Crac financiero global calienta las cosas en la "flemática Inglaterra"

February 25, 2008 (LPAC)--Great Britain has gotten a lot of mileage out of its "Cool Brittania" marketing campaign over the years, but that image is about to take a big hit as a result of the financial blowout. Financial Times columnist Wolfgang Münchau warned today that the British economy is destined to suffer even more than the U.S., because of its reliance on the financial sector.

"In the next few years, I expect the U.K. economic miracle to be exposed for what it was: an overlong joyride on the back of an overlong asset price bubble. The U.K. economy is about to undergo a downturn at least as large as that of the U.S.--maybe even worse, because of an even more inflated housing market and because the financial sector constitutes a larger share of gross domestic product," wrote Münchau.

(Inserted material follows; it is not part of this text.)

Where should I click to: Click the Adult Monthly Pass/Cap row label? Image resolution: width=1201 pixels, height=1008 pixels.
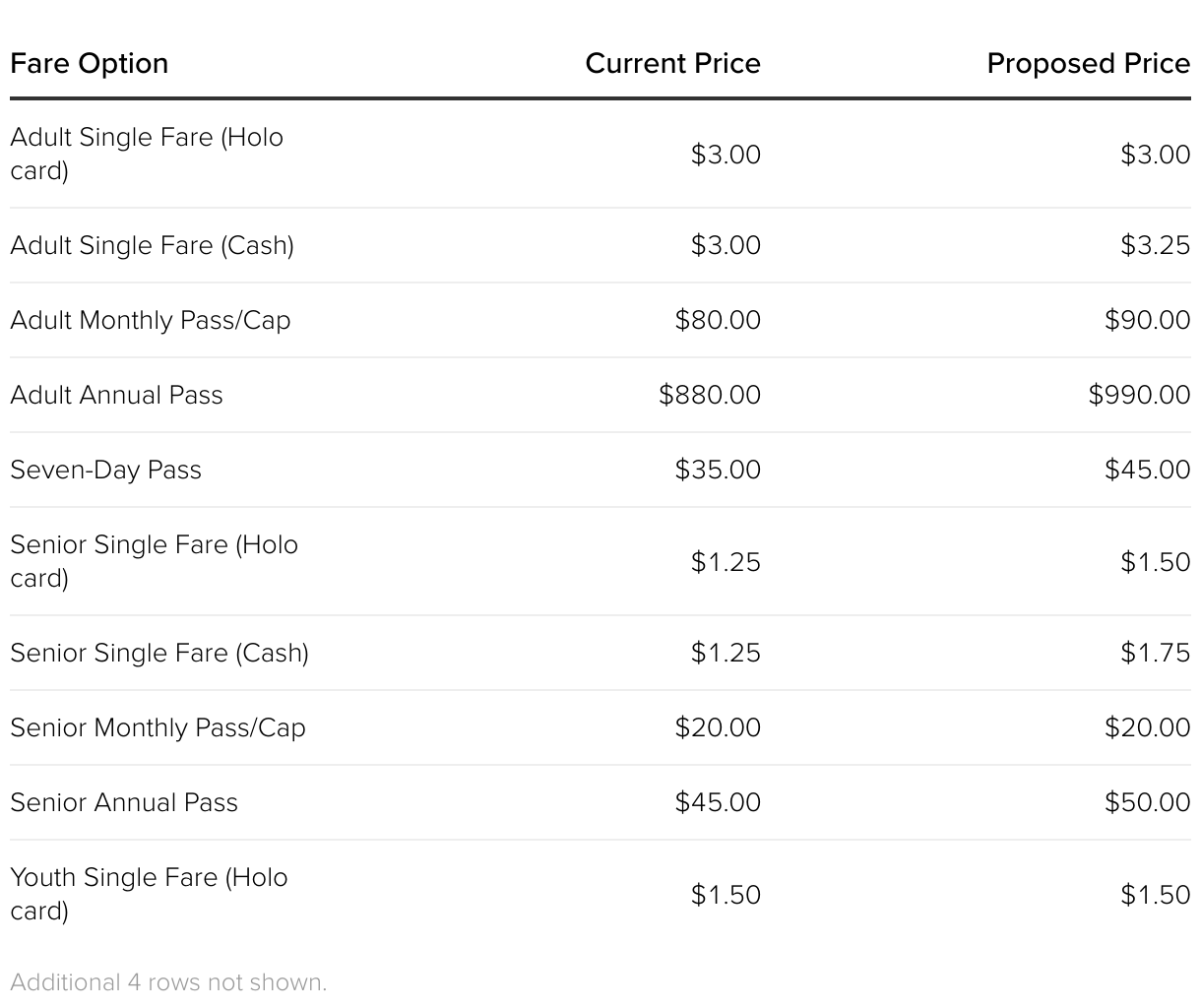tap(151, 320)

He argued that housing prices in Britain might fall 40% peak-to-trough, as many of the foreign buyers "that cool Brittania has attracted" might leave just as quickly as they came, and that "the U.K. financial sector is in no less trouble," in particular because London is the center of the European credit derivatives market. "Perhaps the worst thing will be that working in finance will no longer be regarded as cool, as it has been for the last 15 years. Finance will be once again what economic theory always told us what finance should be: a necessary activity, requiring some technical skills, but rather dull in the absence of bubbles."

Perhaps in the financial centers like the City of London and Wall Street people still believe that these financial parasites are cool, the almost-hero status given in some circles to Jerome Kerviel of Societe Generale suggests that the days of banker coolness have come to an end, replaced with a growing anger at the damage they have wrought.

As for Münchau's warnings of trouble ahead for Britain, they pale in comparison to what is actually in store for the Brutish Empire, as Lyndon LaRouche elaborates in a soon to be published paper, in which he warns that Britain's imperial design is doomed to a very early and ugly end as the fruit of its own imperial guile. No longer being cool, is the least of Britannia's problems.